El agua también desempeña un papel esencial durante todo el proceso digestivo. La saliva, los jugos gástricos, las secreciones pancreáticas e intestinales y la bilis contienen grandes cantidades de agua. Una adecuada hidratación ayudará al funcionamiento normal del aparato digestivo y a la consistencia adecuada de las heces, aunque es importante aclarar que beber agua durante las comidas no diluye los jugos digestivos de manera que detenga la digestión. El organismo regula continuamente sus secreciones para mantener las condiciones necesarias para que el proceso digestivo continúe.
Finalmente, los residuos que no pueden ser aprovechados son eliminados mediante la defecación. Incluso este proceso requiere coordinación entre sistema nervioso, músculos del intestino y los esfínteres. Así concluye un recorrido que comenzó mucho antes de que el alimento llegara al estómago y que permitió al organismo seleccionar, transformar y aprovechar aquello que necesitaba.
Todo este proceso permite comprender por qué la digestión y la absorción son fundamentales para la salud. No basta con ingerir nutrientes: el organismo debe ser capaz de digerirlos, absorberlos, transportarlos y utilizarlos adecuadamente. Una persona puede consumir una alimentación aparentemente suficiente y, sin embargo, presentar deficiencias nutricionales si existe una alteración en alguna de estas etapas.
Por eso, síntomas como diarrea frecuente, distensión- inflamación abdominal, cambios importantes en las evacuaciones, pérdida de peso involuntaria o deficiencias nutricionales recurrentes no deben considerarse simplemente molestias digestivas sin importancia. En algunos casos pueden ser señales de problemas que afectan la digestión o la absorción y requieren una evaluación médica.
También es importante recordar que la salud digestiva no depende de un solo alimento, suplemento o producto “detox”. Es el resultado de múltiples factores que interactúan entre sí.

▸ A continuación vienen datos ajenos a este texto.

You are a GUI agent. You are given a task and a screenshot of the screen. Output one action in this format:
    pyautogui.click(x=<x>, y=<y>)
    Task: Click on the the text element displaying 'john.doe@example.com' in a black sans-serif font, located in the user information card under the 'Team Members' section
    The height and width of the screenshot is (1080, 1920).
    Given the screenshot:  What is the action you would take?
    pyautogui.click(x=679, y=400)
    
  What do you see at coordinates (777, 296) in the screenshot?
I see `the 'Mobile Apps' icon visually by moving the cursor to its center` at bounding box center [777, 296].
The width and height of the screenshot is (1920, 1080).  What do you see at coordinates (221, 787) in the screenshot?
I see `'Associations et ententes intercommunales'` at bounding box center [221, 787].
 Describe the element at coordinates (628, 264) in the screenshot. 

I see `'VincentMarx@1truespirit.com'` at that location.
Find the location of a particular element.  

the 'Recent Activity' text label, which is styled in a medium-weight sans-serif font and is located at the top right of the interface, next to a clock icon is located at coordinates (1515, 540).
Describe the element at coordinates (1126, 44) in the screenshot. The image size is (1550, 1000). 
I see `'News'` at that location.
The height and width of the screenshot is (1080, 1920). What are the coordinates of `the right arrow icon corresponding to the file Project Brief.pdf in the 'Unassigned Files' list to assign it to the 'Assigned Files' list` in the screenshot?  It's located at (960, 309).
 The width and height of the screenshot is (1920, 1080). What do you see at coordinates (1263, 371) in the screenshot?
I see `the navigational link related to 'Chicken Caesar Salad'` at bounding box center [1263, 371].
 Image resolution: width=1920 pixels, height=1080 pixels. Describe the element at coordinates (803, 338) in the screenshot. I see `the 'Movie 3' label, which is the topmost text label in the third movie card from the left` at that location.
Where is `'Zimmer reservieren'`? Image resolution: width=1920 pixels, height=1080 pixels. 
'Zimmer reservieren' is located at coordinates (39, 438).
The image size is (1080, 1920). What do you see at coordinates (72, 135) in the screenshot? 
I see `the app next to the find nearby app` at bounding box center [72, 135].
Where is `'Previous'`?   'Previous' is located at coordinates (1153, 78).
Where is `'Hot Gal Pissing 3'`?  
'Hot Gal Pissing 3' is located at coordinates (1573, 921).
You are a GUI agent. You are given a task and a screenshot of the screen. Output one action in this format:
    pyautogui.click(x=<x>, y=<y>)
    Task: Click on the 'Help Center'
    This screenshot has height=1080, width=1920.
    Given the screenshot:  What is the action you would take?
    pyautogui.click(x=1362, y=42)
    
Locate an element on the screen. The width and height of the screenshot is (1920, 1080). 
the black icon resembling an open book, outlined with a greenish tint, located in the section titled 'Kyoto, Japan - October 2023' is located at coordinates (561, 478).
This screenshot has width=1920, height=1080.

Comer de manera variada, incluir fibra, consumir proteínas y grasas de buena calidad, mantener una hidratación adecuada, limitar el exceso de alcohol y alimentos ultraprocesados, realizar actividad física y dormir adecuadamente son elementos que contribuyen al funcionamiento integral del organismo.
Incluso el acto aparentemente sencillo de sentarse a comer puede convertirse en una oportunidad para favorecer una mejor relación con los alimentos. Olerlos, observarlos, masticarlos con calma y comer sin prisas permite que el organismo participe de manera más coordinada en el proceso digestivo. El cuerpo tiene una capacidad extraordinaria para adaptarse y regular cada una de estas etapas, pero necesita que le proporcionemos las condiciones adecuadas.
La digestión, en realidad, es mucho más que la transformación de los alimentos en energía. Es el puente entre lo que comemos y lo que nuestro organismo puede utilizar. Cada bocado desencadena una compleja interacción entre el cerebro, el sistema nervioso, el estómago, el intestino, el hígado, el páncreas, las hormonas, el sistema inmunológico y la microbiota. Gracias a esta coordinación, los alimentos pueden convertirse en glucosa para producir energía, aminoácidos para construir y reparar tejidos, ácidos grasos para formar membranas y producir moléculas esenciales, vitaminas y minerales para mantener funciones metabólicas.
Comprender este proceso permite valorar que una buena nutrición no comienza únicamente al elegir qué comer. También implica reconocer que la forma en que comemos, el tiempo que dedicamos a masticar, la variedad de nuestra alimentación y el cuidado de nuestra salud digestiva pueden influir en la manera en que nuestro organismo aprovecha aquello que ingerimos. Alimentarse es, en última instancia, mucho más que introducir comida en el cuerpo: es iniciar un proceso biológico extraordinariamente complejo, ¡¡por el cual los alimentos se transforman en los elementos que sostienen nuestra vida!!